The Ginger Kick
There are some cocktails gaining popularity the past few years which get a kick from ginger beer, among them the vodka-based Moscow Mule and the rum-based Dark ‘n’ Stormy. Ginger beer doesn’t deliver its kick by way of alcohol, since nearly all ginger beer available commercially now is non-alcoholic, but from the spiciness of ginger, which is more pronounced in ginger beer than in its tamer cousin, ginger ale. People almost never confuse ginger ale with any kind of alcoholic brew, probably because of their long familiarity with the product. They know it’s just soda pop, the one they often drink to settle their stomach when they’re not well.
From Volume 1 of Street Life in London, published in 1877, with photographs by John Thomson and articles by Adolphe Smith. The man on the left is a street vendor peddling ginger beer, among other items. The man on the right is a “mush faker”, or umbrella mender.
Ironically, the ingredients in ginger that people count on for settling their stomach, the gingerols, are present in the most popular ginger ales only in vanishingly small homeopathic quantities. Stronger flavored ginger ales, and especially ginger beers, are more likely to have gingerols in quantities sufficient for an effective dose. Whatever people are gaining by drinking most ginger ales medicinally, they are getting it from some factor other than the amount of actual ginger in the drink. This is a turnabout from where things stood between ginger ale and ginger beer over on hundred years ago.
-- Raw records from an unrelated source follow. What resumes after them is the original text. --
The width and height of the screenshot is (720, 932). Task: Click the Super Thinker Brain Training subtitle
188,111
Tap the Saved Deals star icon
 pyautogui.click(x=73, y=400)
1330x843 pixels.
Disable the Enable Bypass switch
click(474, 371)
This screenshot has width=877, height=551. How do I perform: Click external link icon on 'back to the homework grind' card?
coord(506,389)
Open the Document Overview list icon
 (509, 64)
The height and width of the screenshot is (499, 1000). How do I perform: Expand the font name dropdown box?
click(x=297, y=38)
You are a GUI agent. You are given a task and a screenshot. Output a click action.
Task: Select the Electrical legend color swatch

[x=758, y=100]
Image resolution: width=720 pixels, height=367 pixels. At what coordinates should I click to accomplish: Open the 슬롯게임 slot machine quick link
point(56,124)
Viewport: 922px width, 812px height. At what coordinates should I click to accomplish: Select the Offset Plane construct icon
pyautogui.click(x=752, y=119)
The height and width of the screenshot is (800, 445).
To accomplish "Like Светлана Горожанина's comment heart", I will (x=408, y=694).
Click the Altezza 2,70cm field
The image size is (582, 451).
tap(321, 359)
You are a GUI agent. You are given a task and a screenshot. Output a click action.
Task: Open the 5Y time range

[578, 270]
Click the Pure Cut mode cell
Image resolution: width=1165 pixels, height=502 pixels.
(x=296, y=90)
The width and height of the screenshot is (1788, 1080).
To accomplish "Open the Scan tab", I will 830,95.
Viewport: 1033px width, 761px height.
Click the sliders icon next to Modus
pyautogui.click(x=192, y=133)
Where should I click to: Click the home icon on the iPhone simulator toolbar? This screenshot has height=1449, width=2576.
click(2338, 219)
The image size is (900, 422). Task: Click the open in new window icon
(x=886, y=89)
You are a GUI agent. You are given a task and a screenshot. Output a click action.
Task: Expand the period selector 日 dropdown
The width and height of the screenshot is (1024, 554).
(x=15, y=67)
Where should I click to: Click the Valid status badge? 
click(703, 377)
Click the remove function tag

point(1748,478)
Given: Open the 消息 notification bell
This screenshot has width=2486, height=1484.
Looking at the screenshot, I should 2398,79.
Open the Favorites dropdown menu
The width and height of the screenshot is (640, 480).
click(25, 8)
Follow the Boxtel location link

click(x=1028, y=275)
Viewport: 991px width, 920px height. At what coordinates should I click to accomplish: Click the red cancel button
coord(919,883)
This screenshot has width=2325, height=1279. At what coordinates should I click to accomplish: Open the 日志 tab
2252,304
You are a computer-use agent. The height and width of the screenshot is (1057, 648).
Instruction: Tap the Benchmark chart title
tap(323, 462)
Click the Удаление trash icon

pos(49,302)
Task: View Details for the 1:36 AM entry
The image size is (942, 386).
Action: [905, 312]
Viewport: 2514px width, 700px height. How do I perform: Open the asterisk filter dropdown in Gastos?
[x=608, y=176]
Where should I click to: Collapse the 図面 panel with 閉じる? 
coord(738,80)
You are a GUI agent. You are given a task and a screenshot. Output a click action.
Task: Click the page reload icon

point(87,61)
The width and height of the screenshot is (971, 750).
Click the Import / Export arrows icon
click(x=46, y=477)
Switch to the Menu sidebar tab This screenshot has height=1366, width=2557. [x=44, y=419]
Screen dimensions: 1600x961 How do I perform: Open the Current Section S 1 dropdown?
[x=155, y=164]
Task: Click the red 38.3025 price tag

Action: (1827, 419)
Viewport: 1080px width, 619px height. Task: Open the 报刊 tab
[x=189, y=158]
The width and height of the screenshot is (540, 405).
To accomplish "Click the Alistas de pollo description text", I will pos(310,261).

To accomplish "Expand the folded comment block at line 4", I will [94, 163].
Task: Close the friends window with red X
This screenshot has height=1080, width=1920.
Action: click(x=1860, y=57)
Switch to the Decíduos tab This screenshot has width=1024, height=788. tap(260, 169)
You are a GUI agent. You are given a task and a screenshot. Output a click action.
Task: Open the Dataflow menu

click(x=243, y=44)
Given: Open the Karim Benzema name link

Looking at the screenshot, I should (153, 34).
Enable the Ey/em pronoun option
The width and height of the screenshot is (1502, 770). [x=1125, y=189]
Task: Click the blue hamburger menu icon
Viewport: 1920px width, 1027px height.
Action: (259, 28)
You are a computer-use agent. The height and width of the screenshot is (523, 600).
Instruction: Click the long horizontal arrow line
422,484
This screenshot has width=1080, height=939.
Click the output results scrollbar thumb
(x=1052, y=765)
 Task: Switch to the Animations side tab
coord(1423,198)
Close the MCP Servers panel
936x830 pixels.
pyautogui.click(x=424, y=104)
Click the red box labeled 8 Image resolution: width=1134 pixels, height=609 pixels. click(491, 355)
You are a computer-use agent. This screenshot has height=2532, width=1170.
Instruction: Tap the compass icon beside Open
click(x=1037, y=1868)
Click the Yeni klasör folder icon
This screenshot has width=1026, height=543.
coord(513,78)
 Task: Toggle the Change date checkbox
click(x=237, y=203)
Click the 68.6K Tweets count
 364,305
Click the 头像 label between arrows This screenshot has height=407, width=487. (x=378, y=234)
Up until the late nineteenth century, there was only ginger beer, all of it alcoholic to some extent, and especially popular for centuries in England after that country had secured supplies of ginger, a subtropical plant. When pharmacists started producing soft drinks in the late nineteenth and early twentieth centuries, ostensibly for the medicinal benefits, one of the first flavors they produced was ginger ale, a toned down version of ginger beer. Ginger ale really took off in popularity during Prohibition, when people naturally drank quite a lot of spirits and they discovered what a wonderful mixer ginger ale made. In the United States at least, ginger beer was all but forgotten.
A 1948 advertisement for Canada Dry Ginger Ale in The Ladies’ Home Journal. The nightclub scene depicted in the inset emphasizes the popular use of the product as a mixer for cocktails.
Consumers have rediscovered ginger beer in the last ten to twenty years as they have also opened themselves up to alternatives to other mass produced products like the sodas and beers of multi-national corporations. Ginger has also generated interest as an anti-inflammatory home remedy, for treating arthritis and, again, for digestive complaints. The difference now is that many consumers recognize the amount of ginger in the typical mass market ginger ale is not enough to be medicinally worthwhile, homeopaths excepted. This has driven some consumers to the niche market of ginger beers, with their higher amounts of actual ginger, sometimes mixed with other spices, and consequently stronger flavors. Along the way, the drinkers of alcohol among them, unmoved by the lack of alcohol in their newly discovered ginger drink of choice, have found that mixing it in cocktails and punches which would normally call for ginger ale can deliver a more flavorful kick than ginger ale, and maybe a healthier benefit, which if negligible when mixed with alcohol, could perhaps come into play the next day if the drinker is out of sorts.